Sylvia and Valentine returned to Frome Vauchurch in November, where in their absence an incendiary bomb had fallen through the spare-room roof. That winter saw the worst period of the blitz, though the immediate threat of invasion had been lifted by the defeat of the German airforce in the Battle of Britain. Mr Weston, the Maiden Newton grocer, began to tire of being harangued for incompetence by his customers and tried to impress on them the difficulty in getting certain supplies from bombed Bristol and Southampton, but, as Sylvia noted, was ‘working in the stiffest clay’. She and Valentine also felt unpopular in the village: ‘I say to Valentine that the billeting officer has probably been assured that we are dangerous fifth columnists. What more likely? We were anti-fascists long before the war. And our neighbours, receiving a strong impression that our views were uncongenial and reprehensible, will now remember their impression rather than our views. Accordingly, they will feel convinced we are, and always have been, black-shirts.’
The war had begun to get its teeth into civilian life. Purchase tax was rising steadily; like many people Sylvia and Valentine had been forced to sell their car – a Vauxhall 6 – because of the prohibitive price of petrol. They began keeping ‘table rabbits’ to counter the food shortages: a male called Joseph and a doe called Mary (later supplanted by a better breeder called Beyond Rubies); but they found it difficult to kill and eat them, and sold off those which didn’t become pets.
One of the Führer’s bombs fell that winter on the London home of Percy Buck (who had been knighted in 1936), destroying all his notes, papers and music and his entire library. It also destroyed the typescript of Psychology for Musicians, a book he had completed at the outset of the war and put aside for later publication. Undaunted by this personal disaster the resourceful Teague, then in his early seventies, set about rewriting the whole book from memory. It is unlikely that Sylvia ever heard of this feat, or the bombing of Buck’s house, until much later, if at all. She had lost touch with him, as with Charles Prentice, who, after leaving Chatto & Windus, had become involved in a debilitating and destructive liaison with his sister-in-law. During the war, Prentice went to Africa to travel, pursued by ‘his gad-fly’34 and was to spend the rest of his life abroad, a tormented and broken man.

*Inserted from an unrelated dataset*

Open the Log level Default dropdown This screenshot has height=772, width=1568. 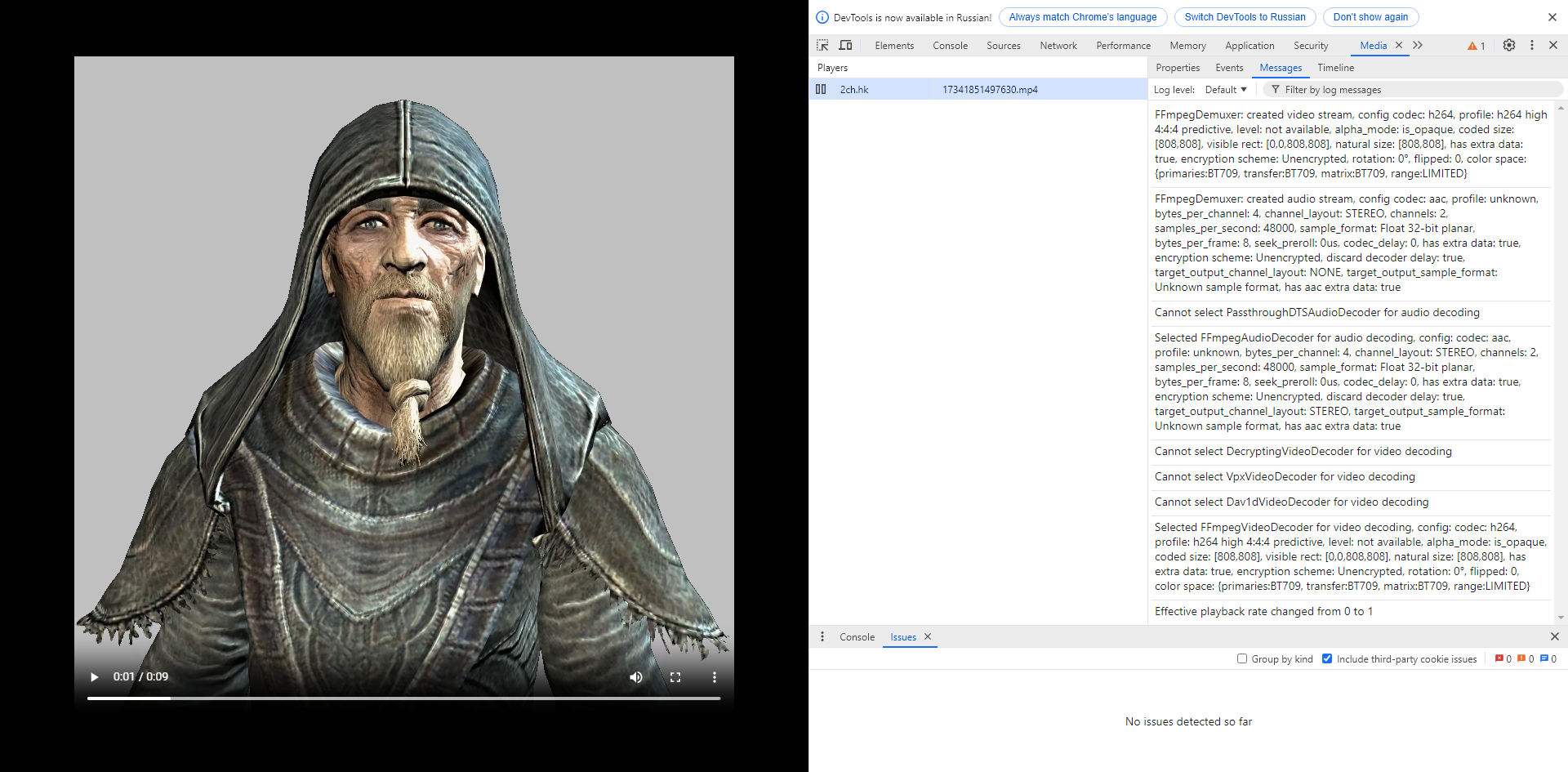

One other ghost from her youth had been in Sylvia’s mind, though, and that was Tommy. Sylvia was writing for the New Yorker all through the war; the money was welcome (when it arrived – Sylvia suspected the government of diverting dollar cheques into armaments funds) and she had got into her stride with the form. Occasionally, she turned to autobiographical subject matter for her stories, as with her stories about Tommy, who appears under the name Billy Williams, disburdened of his neuroses and with all his charm about him. For Sylvia this editing of painful episodes ‘Out of my Happy Past’ was a healing process, and one she was to apply liberally to her memories of her mother later on.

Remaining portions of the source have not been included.